ABSTRACT

Objectives:

The aim of this study was to assess the dimensional accuracy of fused deposition modeling (FDM)–, Polyjet-, and stereolithography (SLA)–produced models by comparing them to traditional plaster casts.

Materials and

A total of 12 maxillary and mandibular posttreatment orthodontic plaster casts were selected from the archives of the Orthodontic Department at the Indiana University School of Dentistry. Plaster models were scanned, saved as stereolithography files, and printed as physical models using three different three-dimensional (3D) printers: Makerbot Replicator (FDM), 3D Systems SLA 6000 (SLA), and Objet Eden500V (Polyjet). A digital caliper was used to obtain measurements on the original plaster models as well as on the printed resin models.Methods:

Results:

Comparison between the 3D printed models and the plaster casts showed no statistically significant differences in most of the parameters. However, FDM was significantly higher on average than were plaster casts in maxillary left mixed plane (MxL-MP) and mandibular intermolar width (Md-IMW). Polyjet was significantly higher on average than were plaster casts in maxillary intercanine width (Mx-ICW), mandibular intercanine width (Md-ICW), and mandibular left mixed plane (MdL-MP). Polyjet was significantly lower on average than were plaster casts in maxillary right vertical plane (MxR-vertical), maxillary left vertical plane (MxL-vertical), mandibular right anteroposterior plane (MdR-AP), mandibular right vertical plane (MdR-vertical), and mandibular left vertical plane (MdL-vertical). SLA was significantly higher on average than were plaster casts in MxL-MP, Md-ICW, and overbite. SLA was significantly lower on average than were plaster casts in MdR-vertical and MdL-vertical.

Conclusions:

Dental models reconstructed by FDM technology had the fewest dimensional measurement differences compared to plaster models.

INTRODUCTION

Integration of digital technologies in orthodontic practices has led to a logical transition from a two-dimensional to a three-dimensional (3D) practice approach. Offices are increasing the utilization of digital scanners, cone beam computed tomography, and 3D printers because of the numerous advantages they offer. Digital technology saves patients from unpleasant alginate impressions while also providing the orthodontist with an efficient and convenient way to store patient data. Unlike traditional plaster casts, which have been considered the most commonly used orthodontic records for decades, digital models are not fragile and prone to degradation and can be easily retrieved and shared.13 

Currently, there are a large selection of 3D printers available that utilize many different printing technologies.

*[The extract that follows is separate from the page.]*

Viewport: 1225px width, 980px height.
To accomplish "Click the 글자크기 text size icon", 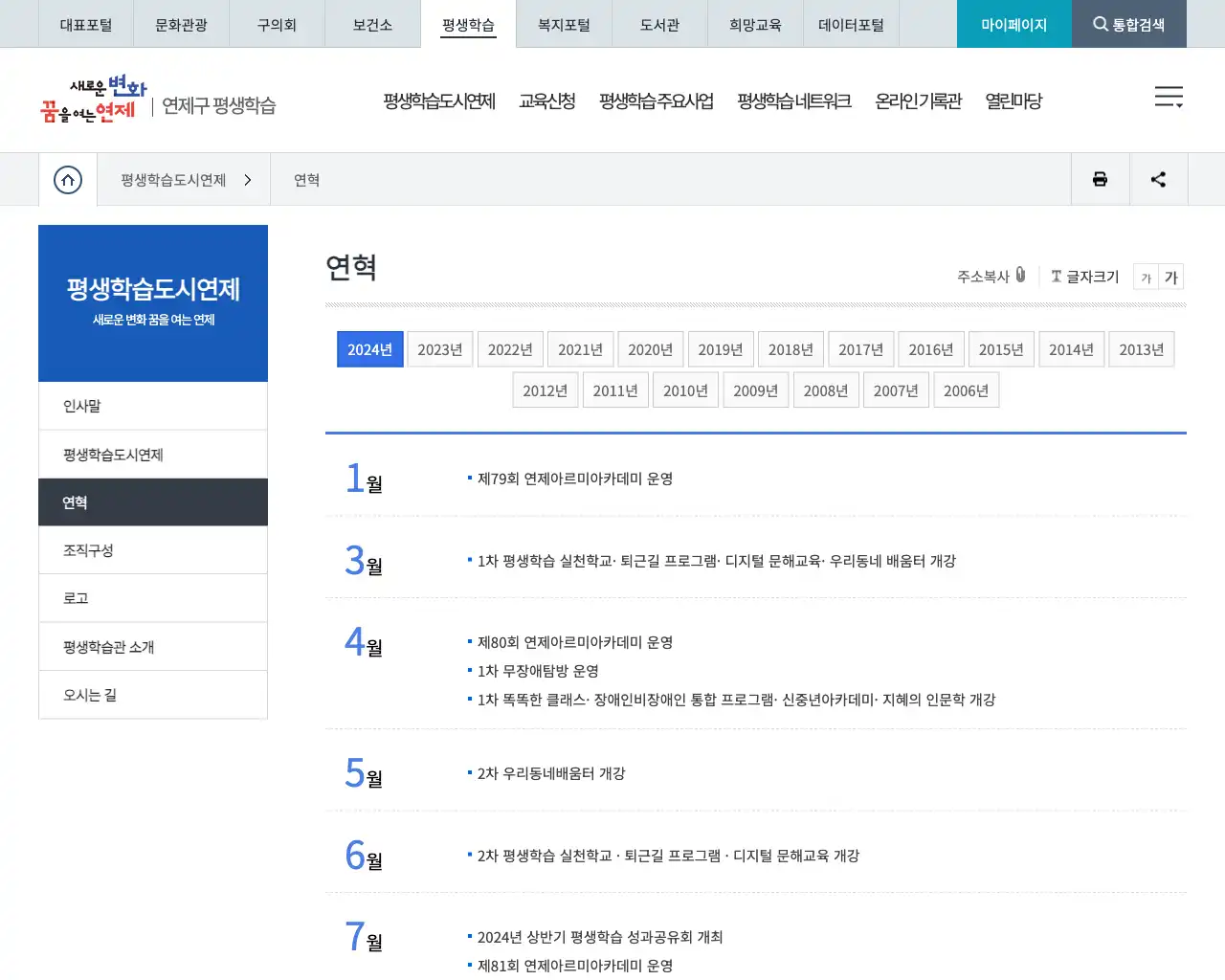I will [1056, 277].
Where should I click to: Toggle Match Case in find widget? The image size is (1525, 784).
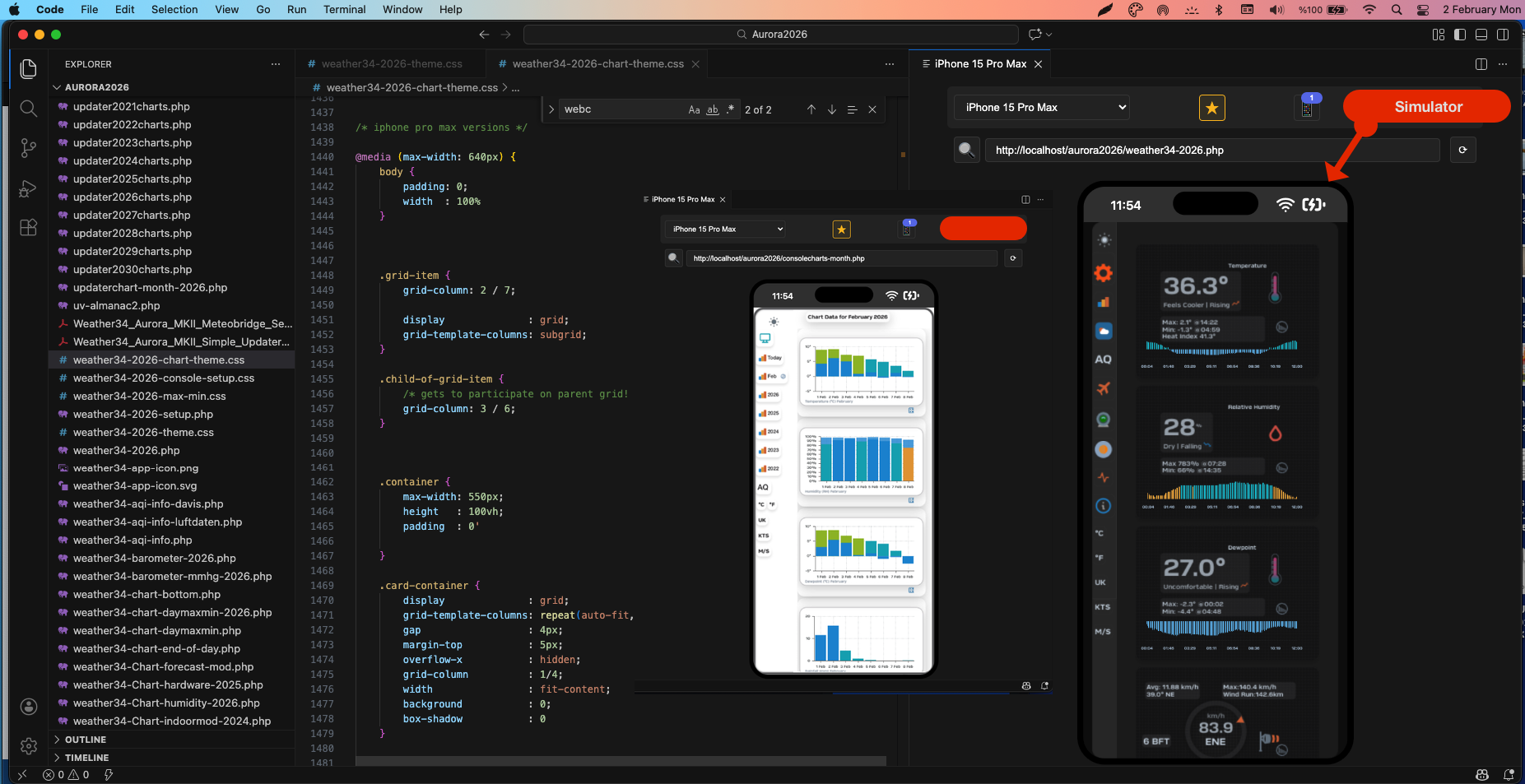694,109
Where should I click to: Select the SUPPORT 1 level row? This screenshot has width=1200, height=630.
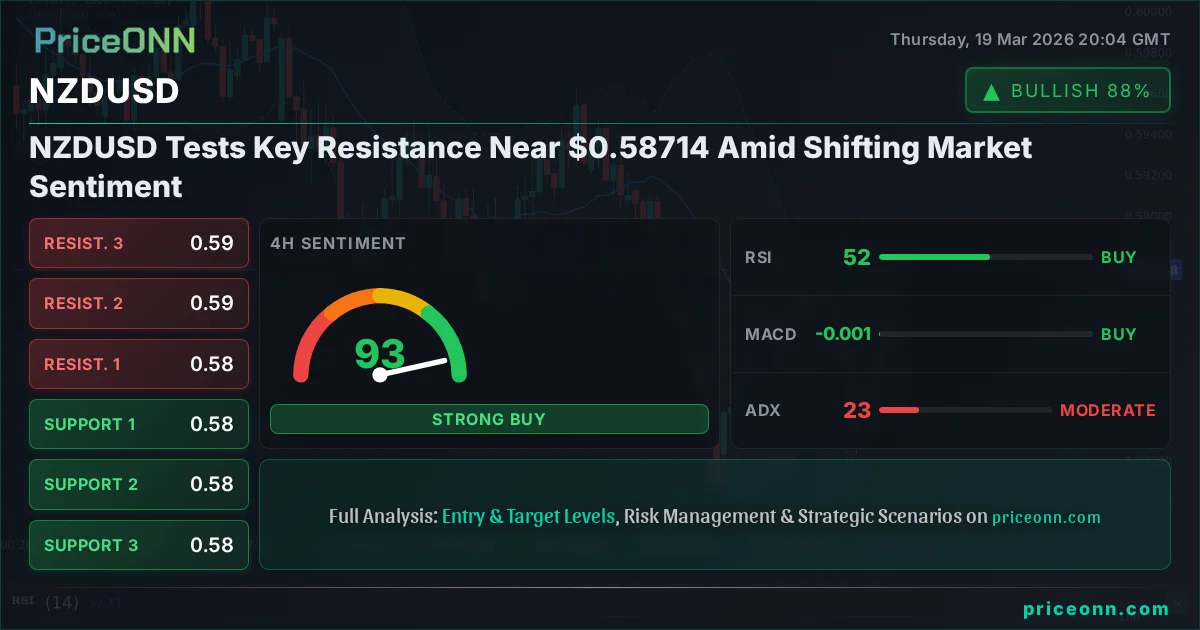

From these available printers, digital files can be printed using ceramic, metal, wax, and resin materials utilizing highly unique processes depending on which technology is utilized. The most commonly used printing technology in orthodontics is fused deposition modeling (FDM), whereby liquid resin is built up as a solid object. Stereolithography apparatus (SLA) is a rapid prototyping process that utilizes an ultraviolet (UV) laser to cure a liquid polymer into a solid resin. Polyjet modeling uses an array of ink-jet print heads to deposit liquid photopolymers onto a platform. The material is immediately cured by UV lamp and is subsequently built up in layers.1,46 

The application of 3D printing in orthodontics is rapidly increasing, but the differences between the additive processes used for the printing need to be further explored. The purpose of this study was to compare the dimensional accuracy of FDM, Polyjet, and SLA printing technologies with that of orthodontic plaster models to elucidate which printing technology is most capable of replicating plaster models.

MATERIALS AND METHODS

This study was reviewed by the Indiana University Institutional Review Board (IRB) and was deemed exempt under IRB protocol 1702324542. A total of 12 maxillary and mandibular posttreatment plaster models were selected from the archives of the Orthodontic Department at Indiana University School of Dentistry. These models were selected based on the following inclusion criteria:

  • 1) 

    Casts must have been taken for final or 2-year posttreatment records and have matching maxillary and mandibular models;

  • 2) 

    A complete permanent dentition erupted from first molar to first molar, without any extractions; and

  • 3) 

    High-quality dental casts (meaning that the casts [a] had no broken teeth, air bubbles, or voids and [b] were trimmed and polished to the American Board of Orthodontics [ABO] standards).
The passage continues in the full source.